* TASK DETAILS
Transcribe exactly the lines that fall between the one holding "964x610 pixels. At" and the one holding "Task: Save the", inclusive, from the entries below.

DATA FOR ANALYSIS Block Start

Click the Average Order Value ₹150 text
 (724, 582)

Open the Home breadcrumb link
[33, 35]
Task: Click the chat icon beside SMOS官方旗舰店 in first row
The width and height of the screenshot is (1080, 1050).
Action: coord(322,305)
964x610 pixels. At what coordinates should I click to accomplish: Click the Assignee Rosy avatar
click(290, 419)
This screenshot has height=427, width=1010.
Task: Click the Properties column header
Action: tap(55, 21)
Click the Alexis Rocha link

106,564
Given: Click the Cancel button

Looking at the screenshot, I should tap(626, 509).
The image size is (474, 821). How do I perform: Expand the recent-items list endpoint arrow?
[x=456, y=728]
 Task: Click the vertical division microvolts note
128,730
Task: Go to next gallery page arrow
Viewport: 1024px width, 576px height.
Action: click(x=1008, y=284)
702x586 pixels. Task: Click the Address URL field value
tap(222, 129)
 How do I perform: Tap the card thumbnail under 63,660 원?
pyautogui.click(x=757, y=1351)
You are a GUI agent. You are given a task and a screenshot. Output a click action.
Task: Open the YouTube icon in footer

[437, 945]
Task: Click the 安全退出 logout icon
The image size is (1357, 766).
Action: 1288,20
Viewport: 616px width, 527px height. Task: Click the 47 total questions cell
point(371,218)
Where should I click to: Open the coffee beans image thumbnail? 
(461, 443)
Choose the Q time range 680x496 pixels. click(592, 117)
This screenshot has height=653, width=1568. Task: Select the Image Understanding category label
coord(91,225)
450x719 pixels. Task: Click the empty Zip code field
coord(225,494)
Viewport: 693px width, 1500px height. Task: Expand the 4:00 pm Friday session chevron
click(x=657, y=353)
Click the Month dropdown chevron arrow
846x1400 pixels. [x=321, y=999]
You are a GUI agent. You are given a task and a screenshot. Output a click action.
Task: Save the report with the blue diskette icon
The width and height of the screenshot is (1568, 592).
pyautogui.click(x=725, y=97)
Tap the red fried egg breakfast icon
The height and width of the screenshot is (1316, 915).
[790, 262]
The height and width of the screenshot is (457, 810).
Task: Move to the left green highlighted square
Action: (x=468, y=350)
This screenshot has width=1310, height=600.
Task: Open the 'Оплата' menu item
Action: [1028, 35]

DATA FOR ANALYSIS Block End

* EXERCISE ANSWER
964x610 pixels. At what coordinates should I click to accomplish: Click the Assignee Rosy avatar
click(290, 419)
This screenshot has height=427, width=1010.
Task: Click the Properties column header
Action: tap(55, 21)
Click the Alexis Rocha link

106,564
Given: Click the Cancel button

Looking at the screenshot, I should tap(626, 509).
The image size is (474, 821). How do I perform: Expand the recent-items list endpoint arrow?
[x=456, y=728]
 Task: Click the vertical division microvolts note
128,730
Task: Go to next gallery page arrow
Viewport: 1024px width, 576px height.
Action: click(x=1008, y=284)
702x586 pixels. Task: Click the Address URL field value
tap(222, 129)
 How do I perform: Tap the card thumbnail under 63,660 원?
pyautogui.click(x=757, y=1351)
You are a GUI agent. You are given a task and a screenshot. Output a click action.
Task: Open the YouTube icon in footer

[437, 945]
Task: Click the 安全退出 logout icon
The image size is (1357, 766).
Action: 1288,20
Viewport: 616px width, 527px height. Task: Click the 47 total questions cell
point(371,218)
Where should I click to: Open the coffee beans image thumbnail? 
(461, 443)
Choose the Q time range 680x496 pixels. click(592, 117)
This screenshot has height=653, width=1568. Task: Select the Image Understanding category label
coord(91,225)
450x719 pixels. Task: Click the empty Zip code field
coord(225,494)
Viewport: 693px width, 1500px height. Task: Expand the 4:00 pm Friday session chevron
click(x=657, y=353)
Click the Month dropdown chevron arrow
846x1400 pixels. [x=321, y=999]
You are a GUI agent. You are given a task and a screenshot. Output a click action.
Task: Save the report with the blue diskette icon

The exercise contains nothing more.